Degree Name

Master of Commerce (Hons.)


Department of Business Systems


Scheduling is the cornerstone of any fundamental application of Artificial Intelligence (AI) and Operations Research (OR). In general, scheduling problems are NP-hard. Many methods have been proposed and implemented in the past. Early approaches were only able to solve simplified versions of this problem. For approaching larger and more complicated problems, many heuristic methods were devised to find good solutions or simply feasible solutions. This research aims at developing an approach to implement an admissible learning heuristic search algorithm for solving resource-constrained project scheduling (RCPS) problems. The algorithm LB A* uses heuristic estimates as the criterion to search through solution space, and is featured with its heuristic learning capability in updating the solution path.

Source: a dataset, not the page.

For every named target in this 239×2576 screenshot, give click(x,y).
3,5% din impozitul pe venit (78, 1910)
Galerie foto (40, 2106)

This approach is developed using Object-Oriented design technique, and the system is written with C++ language and runs with IBM PC. The performance of this approach was tested using the commonly accepted 110 benchmark problems designed by Prof Jim Patterson. Although computationally expensive, this approach performed fairly well on a wide variety of problems. Most problems were solved in less than 99 seconds. In addition, this research attempted to identify those factors which are likely incur lengthy computational times. The statistical analysis showed that there is a high predictability that, the performance of our approach deteriorates as problems' characteristics become less related to heuristic estimation.